Intelligenter Artenschutz
Wenn ein Schuss fällt, ist es schon zu spät. Während Jahren kämpften die Ranger in einem 60'000 Hektaren grossen Naturreservat in Südafrika vergeblich gegen Wilderer, die es auf die Hörner der gutmütigen Kolosse abgesehen haben. Jetzt helfen ihnen Sensoren, intelligente Kameras, Funk und hohe Rechenkapazitäten dabei, rechtzeitig zur Stelle zu sein.
(cdh) – Es gibt nicht mehr viele Nashörner auf der Welt. In den letzten 10 Jahren hat sich ihr Bestand zwar wieder etwas erholt – von weniger als 21'000 im Jahr 2009 auf etwas über 27'000 im Jahr 2019. Doch in den letzten Jahren war die Tendenz wieder rückläufig. Allein 2019 fielen in Afrika 900 Nashörner Wilderern zum Opfer.
Seit 2015 kämpfen die globalen Technologieunternehmen Dimension Data und Cisco gegen die Tendenz an. Der originelle Ansatz ihres Programms Connected Conversation ist es, nicht die Tiere selber zu überwachen, sondern alles, was sich in ihrer Umgebung aufhält und bewegt, mithilfe eines intelligenten Netzwerkes zu auzuzeichnen. Dieses besteht aus einem Reserve Area Netzwerk (RAN), WLAN-Hotspots, Überwachungsanlagen, Drohnen mit Infrarot- und Wärmebildkamera, seismische Sensoren, die jede Erschütterung des Bodens erfassen, sowie Sensoren zur Fahrzeugverfolgung. Das erlaubt es, den Wilderern proaktiv das Handwerk zu legen.
Seit die Connected-Conversation-Technologien in einem 60'000 Hektaren grossen privaten Wildschutzgebiet in der Nähe des Kruger-Nationalparkszum Einsatz kommen, konnte die Nashornwilderei um 96 Prozent reduziert werden. Das Projekt ist so erfolgreich, dass es nun auf Sambia, Kenia und Mosambik ausgeweitet wird.

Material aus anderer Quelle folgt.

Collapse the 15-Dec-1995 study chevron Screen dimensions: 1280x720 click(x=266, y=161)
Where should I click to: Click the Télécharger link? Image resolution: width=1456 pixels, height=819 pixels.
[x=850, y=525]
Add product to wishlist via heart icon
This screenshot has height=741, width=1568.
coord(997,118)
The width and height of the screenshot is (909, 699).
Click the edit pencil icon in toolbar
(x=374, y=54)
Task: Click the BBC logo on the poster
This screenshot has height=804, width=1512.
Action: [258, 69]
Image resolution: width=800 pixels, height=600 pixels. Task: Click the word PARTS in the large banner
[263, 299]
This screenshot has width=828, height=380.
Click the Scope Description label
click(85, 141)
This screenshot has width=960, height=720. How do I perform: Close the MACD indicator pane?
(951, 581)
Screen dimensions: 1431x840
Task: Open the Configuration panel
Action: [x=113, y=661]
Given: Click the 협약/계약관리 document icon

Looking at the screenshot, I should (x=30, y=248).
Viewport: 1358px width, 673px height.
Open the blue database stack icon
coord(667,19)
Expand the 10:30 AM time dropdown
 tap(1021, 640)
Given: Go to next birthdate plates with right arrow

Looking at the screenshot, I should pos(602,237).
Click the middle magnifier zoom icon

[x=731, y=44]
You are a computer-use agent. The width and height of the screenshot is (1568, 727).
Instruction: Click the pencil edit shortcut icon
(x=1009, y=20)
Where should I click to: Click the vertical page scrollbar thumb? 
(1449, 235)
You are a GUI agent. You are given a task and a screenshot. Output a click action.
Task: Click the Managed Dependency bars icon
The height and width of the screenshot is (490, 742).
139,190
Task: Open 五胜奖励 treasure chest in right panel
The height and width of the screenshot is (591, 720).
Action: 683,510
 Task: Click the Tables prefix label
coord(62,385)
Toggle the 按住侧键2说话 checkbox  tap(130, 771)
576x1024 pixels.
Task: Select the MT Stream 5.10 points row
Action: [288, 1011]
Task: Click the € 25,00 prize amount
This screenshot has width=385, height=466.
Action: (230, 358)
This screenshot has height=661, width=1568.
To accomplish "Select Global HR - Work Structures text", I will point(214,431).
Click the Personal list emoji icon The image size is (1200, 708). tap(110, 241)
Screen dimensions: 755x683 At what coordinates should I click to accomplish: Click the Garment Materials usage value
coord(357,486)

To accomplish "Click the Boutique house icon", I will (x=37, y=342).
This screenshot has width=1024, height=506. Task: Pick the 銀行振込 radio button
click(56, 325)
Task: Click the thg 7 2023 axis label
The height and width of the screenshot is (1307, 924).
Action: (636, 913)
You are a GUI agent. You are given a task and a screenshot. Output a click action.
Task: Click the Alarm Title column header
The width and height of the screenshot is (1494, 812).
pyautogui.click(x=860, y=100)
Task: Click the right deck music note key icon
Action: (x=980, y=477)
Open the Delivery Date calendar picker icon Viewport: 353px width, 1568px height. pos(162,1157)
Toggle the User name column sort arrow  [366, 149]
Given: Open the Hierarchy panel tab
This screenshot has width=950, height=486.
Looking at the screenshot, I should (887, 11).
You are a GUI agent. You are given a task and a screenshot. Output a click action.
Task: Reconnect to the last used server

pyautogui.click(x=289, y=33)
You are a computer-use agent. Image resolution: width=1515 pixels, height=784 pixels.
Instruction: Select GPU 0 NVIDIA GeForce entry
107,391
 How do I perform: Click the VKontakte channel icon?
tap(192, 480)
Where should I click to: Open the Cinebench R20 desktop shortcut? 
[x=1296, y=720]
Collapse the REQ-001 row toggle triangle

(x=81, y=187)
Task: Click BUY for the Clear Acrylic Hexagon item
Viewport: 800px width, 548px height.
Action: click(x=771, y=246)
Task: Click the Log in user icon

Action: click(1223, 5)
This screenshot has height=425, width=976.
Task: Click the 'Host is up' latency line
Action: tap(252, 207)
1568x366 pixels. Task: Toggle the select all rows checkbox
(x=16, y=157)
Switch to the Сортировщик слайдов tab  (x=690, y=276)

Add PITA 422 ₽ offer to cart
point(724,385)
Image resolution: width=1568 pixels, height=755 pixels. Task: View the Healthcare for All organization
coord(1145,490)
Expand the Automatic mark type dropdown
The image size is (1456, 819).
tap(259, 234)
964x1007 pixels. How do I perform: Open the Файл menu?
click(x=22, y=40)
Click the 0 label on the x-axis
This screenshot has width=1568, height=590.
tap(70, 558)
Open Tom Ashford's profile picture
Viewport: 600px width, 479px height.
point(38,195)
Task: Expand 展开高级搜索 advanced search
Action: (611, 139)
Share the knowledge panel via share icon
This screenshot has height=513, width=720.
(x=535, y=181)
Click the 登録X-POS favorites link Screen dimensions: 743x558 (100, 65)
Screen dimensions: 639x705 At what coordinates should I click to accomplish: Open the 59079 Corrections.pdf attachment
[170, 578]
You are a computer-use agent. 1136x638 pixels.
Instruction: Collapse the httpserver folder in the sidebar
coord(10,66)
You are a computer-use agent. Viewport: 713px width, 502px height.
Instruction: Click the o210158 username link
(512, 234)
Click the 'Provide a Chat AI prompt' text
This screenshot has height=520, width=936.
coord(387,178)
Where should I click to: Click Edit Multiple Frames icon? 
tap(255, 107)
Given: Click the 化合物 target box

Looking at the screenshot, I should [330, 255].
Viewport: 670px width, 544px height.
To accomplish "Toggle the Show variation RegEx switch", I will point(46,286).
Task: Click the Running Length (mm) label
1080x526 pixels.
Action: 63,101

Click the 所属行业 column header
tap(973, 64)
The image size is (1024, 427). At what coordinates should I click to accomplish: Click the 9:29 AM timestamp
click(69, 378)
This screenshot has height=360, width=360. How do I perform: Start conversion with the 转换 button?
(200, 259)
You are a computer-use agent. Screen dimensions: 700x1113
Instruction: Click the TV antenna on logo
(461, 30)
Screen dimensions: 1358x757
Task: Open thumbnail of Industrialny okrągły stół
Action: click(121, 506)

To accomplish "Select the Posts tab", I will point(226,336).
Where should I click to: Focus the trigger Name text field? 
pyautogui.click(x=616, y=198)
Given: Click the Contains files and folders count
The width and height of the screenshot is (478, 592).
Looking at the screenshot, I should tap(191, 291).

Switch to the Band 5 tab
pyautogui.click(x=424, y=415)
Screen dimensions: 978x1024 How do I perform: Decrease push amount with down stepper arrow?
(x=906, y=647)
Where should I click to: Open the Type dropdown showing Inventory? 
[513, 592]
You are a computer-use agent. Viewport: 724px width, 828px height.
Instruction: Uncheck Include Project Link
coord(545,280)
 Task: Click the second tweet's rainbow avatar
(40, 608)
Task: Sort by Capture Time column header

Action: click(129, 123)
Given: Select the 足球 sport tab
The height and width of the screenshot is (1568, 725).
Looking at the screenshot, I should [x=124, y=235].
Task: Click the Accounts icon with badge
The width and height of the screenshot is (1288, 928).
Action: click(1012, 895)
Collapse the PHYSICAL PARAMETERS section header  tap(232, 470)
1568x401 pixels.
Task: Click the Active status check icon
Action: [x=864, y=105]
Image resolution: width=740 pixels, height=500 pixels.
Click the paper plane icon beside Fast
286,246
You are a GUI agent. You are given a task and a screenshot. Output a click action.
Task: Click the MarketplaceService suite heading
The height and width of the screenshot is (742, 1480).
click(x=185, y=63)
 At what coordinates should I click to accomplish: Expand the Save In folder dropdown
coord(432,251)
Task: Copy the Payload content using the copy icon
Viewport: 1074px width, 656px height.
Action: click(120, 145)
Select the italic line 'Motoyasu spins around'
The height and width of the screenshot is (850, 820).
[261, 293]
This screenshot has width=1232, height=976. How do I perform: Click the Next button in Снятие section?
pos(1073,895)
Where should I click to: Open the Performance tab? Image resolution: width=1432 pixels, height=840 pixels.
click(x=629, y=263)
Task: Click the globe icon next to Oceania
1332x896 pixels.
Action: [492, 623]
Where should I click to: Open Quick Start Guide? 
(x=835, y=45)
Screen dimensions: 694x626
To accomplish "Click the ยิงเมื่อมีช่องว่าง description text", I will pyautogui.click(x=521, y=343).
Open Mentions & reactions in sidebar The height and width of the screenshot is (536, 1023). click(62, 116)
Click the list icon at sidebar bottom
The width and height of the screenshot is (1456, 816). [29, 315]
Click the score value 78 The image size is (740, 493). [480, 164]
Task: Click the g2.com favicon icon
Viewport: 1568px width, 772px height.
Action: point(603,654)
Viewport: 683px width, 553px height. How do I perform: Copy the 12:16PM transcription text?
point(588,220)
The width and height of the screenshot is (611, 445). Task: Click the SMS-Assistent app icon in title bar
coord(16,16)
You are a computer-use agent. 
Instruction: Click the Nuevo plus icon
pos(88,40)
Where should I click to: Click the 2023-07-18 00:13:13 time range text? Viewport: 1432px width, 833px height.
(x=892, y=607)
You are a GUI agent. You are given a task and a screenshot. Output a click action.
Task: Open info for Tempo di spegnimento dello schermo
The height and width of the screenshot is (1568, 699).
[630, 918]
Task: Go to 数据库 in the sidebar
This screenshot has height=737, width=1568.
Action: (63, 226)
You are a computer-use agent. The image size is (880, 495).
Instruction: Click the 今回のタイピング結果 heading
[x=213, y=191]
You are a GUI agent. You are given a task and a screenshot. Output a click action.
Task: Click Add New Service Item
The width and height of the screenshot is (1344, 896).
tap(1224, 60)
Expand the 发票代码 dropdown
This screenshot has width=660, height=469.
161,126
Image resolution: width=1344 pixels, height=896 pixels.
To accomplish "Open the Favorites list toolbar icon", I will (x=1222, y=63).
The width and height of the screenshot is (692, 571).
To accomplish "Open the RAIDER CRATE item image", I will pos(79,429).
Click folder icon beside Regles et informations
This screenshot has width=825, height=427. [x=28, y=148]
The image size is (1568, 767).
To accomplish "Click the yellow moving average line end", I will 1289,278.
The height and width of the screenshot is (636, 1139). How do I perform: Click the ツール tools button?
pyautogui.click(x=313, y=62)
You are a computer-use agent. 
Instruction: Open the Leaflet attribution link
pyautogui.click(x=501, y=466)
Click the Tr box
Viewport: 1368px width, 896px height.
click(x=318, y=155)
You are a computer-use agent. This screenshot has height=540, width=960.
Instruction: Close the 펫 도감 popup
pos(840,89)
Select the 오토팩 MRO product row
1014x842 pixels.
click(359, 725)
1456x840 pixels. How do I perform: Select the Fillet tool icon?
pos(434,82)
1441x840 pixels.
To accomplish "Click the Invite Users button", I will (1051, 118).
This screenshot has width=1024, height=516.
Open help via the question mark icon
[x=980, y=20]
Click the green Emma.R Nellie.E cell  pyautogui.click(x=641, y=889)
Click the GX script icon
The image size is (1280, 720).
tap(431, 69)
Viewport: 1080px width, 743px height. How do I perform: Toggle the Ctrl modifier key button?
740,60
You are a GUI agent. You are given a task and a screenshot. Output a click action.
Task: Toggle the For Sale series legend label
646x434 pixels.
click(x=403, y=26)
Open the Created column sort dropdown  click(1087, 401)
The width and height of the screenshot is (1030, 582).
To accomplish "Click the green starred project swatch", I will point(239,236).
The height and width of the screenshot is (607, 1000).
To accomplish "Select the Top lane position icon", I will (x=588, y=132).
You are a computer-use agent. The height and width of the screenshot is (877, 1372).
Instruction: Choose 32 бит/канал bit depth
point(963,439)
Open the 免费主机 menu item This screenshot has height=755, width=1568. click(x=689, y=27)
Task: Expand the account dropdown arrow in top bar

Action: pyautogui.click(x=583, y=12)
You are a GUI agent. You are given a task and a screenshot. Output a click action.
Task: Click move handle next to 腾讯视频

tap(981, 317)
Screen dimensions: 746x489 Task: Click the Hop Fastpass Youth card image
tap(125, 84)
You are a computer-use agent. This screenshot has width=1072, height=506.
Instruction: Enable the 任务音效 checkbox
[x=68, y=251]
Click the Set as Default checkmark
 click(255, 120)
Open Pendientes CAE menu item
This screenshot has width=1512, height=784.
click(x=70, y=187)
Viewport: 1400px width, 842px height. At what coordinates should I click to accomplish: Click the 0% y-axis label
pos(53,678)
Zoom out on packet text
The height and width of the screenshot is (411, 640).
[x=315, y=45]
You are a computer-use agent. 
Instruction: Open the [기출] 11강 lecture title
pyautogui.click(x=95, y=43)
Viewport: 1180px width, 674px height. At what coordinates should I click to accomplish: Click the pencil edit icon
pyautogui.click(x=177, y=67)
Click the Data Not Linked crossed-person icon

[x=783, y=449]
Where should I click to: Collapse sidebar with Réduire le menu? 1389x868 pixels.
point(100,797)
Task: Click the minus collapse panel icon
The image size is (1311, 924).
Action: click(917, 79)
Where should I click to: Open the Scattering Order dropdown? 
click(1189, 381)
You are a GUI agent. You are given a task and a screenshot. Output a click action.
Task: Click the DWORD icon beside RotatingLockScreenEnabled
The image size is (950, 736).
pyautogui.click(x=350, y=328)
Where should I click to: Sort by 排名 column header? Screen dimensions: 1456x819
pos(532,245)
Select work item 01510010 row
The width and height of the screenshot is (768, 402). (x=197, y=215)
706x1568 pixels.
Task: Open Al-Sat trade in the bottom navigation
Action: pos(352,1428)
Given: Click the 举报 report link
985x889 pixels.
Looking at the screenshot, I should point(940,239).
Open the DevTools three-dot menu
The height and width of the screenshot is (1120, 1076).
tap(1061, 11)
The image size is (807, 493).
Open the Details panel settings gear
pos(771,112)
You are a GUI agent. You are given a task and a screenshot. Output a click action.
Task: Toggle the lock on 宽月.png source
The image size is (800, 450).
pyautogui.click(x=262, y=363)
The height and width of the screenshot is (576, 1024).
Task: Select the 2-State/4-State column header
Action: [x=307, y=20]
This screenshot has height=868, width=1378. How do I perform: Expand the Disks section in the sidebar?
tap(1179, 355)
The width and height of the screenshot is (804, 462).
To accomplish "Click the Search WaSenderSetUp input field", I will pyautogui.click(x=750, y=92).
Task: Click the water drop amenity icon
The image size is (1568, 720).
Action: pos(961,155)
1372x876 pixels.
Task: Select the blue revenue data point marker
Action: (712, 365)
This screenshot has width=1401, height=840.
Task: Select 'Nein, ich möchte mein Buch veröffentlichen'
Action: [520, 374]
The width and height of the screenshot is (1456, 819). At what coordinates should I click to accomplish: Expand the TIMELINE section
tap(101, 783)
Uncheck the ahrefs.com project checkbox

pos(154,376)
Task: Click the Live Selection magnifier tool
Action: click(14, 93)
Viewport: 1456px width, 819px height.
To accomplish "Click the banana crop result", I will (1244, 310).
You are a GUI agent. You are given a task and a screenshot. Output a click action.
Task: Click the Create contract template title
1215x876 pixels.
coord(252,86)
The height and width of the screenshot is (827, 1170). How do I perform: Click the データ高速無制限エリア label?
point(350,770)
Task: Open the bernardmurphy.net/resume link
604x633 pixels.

Den wilden Nachbarn auf der Spur
Sie sind zwar vielleicht weniger spektakulär als die Big Five der Savanne, aber Igel, Biber, Fuchs und Marder, Blindschleichen und Maulwürfe sind unsere Nachbarn. Wir teilen ihren Lebensraum und nur wenn es ihnen einigermassen gut geht, müssen wir uns nicht um unsere eigene Lebensqualität sorgen. Das Projekt «Wilde Nachbarn» geht von der Prämisse aus, dass der Wettlauf für eine nachhaltige Entwicklung im Siedlungsgebiet entschieden wird.
Wo Mensch und wilde Tiere nahe beieinander leben, bekommen erstere die letzteren nur selten zu Gesicht: Die Tiere verstecken sich, weichen aus, sind nachtaktiv. «Wilde Nachbarn» will diese heimlichen Siedlungsbewohner sichtbar und erlebbar machen. Dazu werden gemeinsam mit der Bevölkerung Beobachtungen von Wildtieren gesammelt. Der Zweck ist doppelt: Einerseits lernen die Menschen die wilden Tiere im Siedlungsraum kennen und werden für die Natur vor ihrer Haustür sensibilisiert. Andererseits erhält die Wildtierforschung wertvolle Daten mit deren Hilfe sie Wissenslücken zum Vorkommen und zur Verbreitung von Wildtieren im Siedlungsraum schliessen und gezielte Schutzmassnahmen treffen kann.
«Wilde Nachbarn» arbeitet also mit den Methoden der CitizenScience oder Bürgerwissenschaft, bei deren Projekten auch Laien mitarbeiten können. Der Gedanke dahinter ist, dass in der Gesellschaft viel Expertise und Know-how vorhanden ist, das die Wissenschaft weiterbringen kann. Dank digitaler Tools und Social Media erlebt die CitizenScience zurzeit einen wahren Boom. Denn ein Smartphone und das Handynetz genügen, um Daten zusammenzutragen und selbst umfangreiche Projekte zu realisieren, die ganze Länder oder sogar Kontinente umfassen können. Die Universität Zürich und die ETH Zürich haben 2018 ein Kompetenzzentrum Citizen Science eröffnet.
Auch für die Finanzierung von Forschungsprojekten eröffnet die Digitalisierung neue Wege: So werden zurzeit auf www.wildenachbarn.ch per Crowdfunding Mittel für ein Projekt gesucht, das den grossen Abendsegler, eine einheimische Fledermausart, und seine Baumhöhlen schützen will und dazu Radiotelemetrie- und GPS-Sender benötigt.